Friday, January 6, 2012

Rent-A-Cripple

John, one of my assistants, said he had to get up off his ass and finally go renew his driver’s license. He’s put it off because he dreads waiting in the long line at the DMV.

Just then, a bold, superhero voice in my head bellowed: “This is a job for Rent-A-Cripple!”

Rent-A-Cripple is my imaginary temp employment agency for cripples. There are times when having a cripple hanging around can be very advantageous for a “vert” (which is short for vertical, which is slang for people who walk.) These are the times when verts should make an SOS call to Rent-A-Cripple.

John could get through the DMV in a flash if he hired me to go with him. Because for some reason, whenever I show up there they wave me right on through, right up to the service window. And the frustrated verts corralled in the queue look at me with a combination of resentment and alarm. Half of them seem to think I’m being hustled ahead because I’m a bitter cripple who thinks the whole damn world owes him something. The rest seem to think I’m being hustled ahead because maybe I’m contagious.

Disney World was once a great place to hire Rent-A-Cripple. Like the DMV, being crippled was often a free pass to the front of the lines. My friend Marca, who’s a paraplegic, took her kids to Disney World way back when they were small. And it sure seemed to her that there were an awful lot of people rolling around in Disney loaner wheelchairs. And then she overheard a family in the guest services line have the following discussion:

Dad said, “Now remember, Suzie, it’s your turn to act like you need a wheelchair.”

And Suzie said, “I don’t wanna do it! Make Billy do it!”

And Billy said, “I did it last time! You do it!”

And sure enough, later on, Marca saw Billy pushing a pouting Suzie in a Disney loaner wheelchair. I’m told Disney World is a lot more accessible these days so cripples often wait in line with everybody else, thanks to that fucking Americans With Disabilities Act!

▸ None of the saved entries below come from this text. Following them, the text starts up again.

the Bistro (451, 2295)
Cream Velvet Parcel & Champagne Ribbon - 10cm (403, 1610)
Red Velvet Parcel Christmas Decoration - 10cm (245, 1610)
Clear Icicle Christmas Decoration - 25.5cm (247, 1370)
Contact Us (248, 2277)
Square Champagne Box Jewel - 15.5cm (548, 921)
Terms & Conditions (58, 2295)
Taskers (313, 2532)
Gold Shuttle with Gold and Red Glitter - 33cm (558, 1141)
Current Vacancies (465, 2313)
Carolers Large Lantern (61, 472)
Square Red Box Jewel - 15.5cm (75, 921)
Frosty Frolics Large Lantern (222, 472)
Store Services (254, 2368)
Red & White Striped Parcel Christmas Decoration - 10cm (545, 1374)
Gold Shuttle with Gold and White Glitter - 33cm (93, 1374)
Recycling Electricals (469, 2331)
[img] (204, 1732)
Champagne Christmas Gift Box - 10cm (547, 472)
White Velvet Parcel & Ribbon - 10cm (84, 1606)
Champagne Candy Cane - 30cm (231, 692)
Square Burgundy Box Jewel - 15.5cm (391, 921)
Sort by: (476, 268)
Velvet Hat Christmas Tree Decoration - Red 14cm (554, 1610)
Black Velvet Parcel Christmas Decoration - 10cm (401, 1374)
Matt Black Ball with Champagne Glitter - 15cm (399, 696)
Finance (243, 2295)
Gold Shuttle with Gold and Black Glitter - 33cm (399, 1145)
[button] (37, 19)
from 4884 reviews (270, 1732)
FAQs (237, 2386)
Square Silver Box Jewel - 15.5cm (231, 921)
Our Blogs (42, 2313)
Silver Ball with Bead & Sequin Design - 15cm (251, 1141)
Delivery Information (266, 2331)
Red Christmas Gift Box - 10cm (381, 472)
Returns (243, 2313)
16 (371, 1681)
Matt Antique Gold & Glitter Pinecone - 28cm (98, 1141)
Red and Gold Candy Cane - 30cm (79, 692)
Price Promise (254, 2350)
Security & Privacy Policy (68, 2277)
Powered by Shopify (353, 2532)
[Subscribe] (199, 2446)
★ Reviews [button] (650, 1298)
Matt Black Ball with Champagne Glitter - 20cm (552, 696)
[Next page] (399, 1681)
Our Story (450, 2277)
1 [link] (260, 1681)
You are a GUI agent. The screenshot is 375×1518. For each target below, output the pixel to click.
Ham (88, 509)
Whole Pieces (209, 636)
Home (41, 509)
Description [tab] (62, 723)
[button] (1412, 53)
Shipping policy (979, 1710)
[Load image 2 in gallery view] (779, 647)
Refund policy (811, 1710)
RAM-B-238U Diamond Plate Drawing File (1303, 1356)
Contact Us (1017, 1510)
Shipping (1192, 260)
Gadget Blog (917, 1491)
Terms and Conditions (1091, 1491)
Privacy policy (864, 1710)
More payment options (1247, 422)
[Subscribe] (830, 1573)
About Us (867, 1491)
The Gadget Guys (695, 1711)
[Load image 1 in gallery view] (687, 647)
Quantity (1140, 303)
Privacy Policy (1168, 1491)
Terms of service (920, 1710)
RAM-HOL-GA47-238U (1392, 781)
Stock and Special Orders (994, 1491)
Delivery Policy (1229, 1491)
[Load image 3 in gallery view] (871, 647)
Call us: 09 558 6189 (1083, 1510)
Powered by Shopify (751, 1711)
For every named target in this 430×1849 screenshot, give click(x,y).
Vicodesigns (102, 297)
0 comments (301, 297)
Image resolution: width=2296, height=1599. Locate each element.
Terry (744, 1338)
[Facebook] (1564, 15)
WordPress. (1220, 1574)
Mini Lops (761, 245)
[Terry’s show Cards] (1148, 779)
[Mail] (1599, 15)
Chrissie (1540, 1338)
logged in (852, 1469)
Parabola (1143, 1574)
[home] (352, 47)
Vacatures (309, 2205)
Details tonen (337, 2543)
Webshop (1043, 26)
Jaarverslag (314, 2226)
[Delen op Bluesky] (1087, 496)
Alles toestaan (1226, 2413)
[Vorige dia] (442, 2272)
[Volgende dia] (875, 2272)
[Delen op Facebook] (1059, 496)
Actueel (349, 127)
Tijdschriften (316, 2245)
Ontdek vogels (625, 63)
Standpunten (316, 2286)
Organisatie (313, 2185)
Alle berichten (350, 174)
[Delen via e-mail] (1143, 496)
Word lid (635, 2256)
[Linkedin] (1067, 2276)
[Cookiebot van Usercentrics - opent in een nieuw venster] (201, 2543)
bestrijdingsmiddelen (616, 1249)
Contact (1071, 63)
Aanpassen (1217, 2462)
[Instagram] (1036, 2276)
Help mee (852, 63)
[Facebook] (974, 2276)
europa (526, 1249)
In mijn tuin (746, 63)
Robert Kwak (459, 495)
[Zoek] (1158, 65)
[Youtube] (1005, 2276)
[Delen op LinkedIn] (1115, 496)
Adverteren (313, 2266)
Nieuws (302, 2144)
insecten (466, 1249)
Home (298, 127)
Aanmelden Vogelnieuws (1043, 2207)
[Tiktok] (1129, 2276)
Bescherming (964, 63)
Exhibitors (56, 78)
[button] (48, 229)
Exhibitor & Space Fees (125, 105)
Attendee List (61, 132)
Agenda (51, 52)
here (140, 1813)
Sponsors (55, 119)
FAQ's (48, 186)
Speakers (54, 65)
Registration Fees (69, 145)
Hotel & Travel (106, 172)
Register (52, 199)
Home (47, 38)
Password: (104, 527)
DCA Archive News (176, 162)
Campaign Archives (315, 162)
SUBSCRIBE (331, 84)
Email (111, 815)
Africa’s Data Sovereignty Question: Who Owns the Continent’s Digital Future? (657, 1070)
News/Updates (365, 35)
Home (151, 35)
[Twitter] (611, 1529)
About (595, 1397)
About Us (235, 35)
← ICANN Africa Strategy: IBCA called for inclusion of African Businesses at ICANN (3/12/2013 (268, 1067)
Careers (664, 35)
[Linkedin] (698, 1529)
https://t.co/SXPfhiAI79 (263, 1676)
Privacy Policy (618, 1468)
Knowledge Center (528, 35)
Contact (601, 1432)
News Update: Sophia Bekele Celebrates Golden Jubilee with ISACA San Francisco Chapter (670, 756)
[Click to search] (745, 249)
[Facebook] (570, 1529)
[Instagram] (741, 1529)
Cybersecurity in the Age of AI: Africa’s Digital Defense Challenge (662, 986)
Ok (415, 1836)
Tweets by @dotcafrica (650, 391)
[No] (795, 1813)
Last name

Rent-A-Cripple provides employment opportunities for lots of people with Down syndrome. If your reputation needs to be repaired or reframed, it can be very advantageous to have someone with Down syndrome on retainer. Because when you see someone with Down syndrome, what’s the first thing you think? You think “Special Olympics,” right? Good! Stop right there! That’s as far as you need to think! Down syndrome people have this image of always being warm and cuddly. Of course they’re way more complex than that, but that’s the image they’re all stuck with until one of them goes out and robs a bank or something.

So when you’re seen in public with someone with Down syndrome, you proclaim that you are a friend to someone with “special needs.” This is always a PR goldmine, especially if your special someone with “special needs” is a baby. Remember Sarah Palin at the ’08 republican convention? She’s up there giving her speech and whenever they showed a shot of her family, there was her special needs baby in someone’s arms. And the baby was always asleep. All around, 30,000 republicans screamed their fool fucking heads off. A brass band blared. And through it all, the baby remained passed out like a drunk on the subway. Either that baby was chock-full of barbiturates or that was really a stand-in stunt baby someone found in the prop closet. Either way, it got the point across.

Rent-A-Cripple does not come with a money-back guarantee. I can’t promise that having one of us hanging around you will always achieve your desired result. That’s a good thing; otherwise Sarah Palin would be vice president.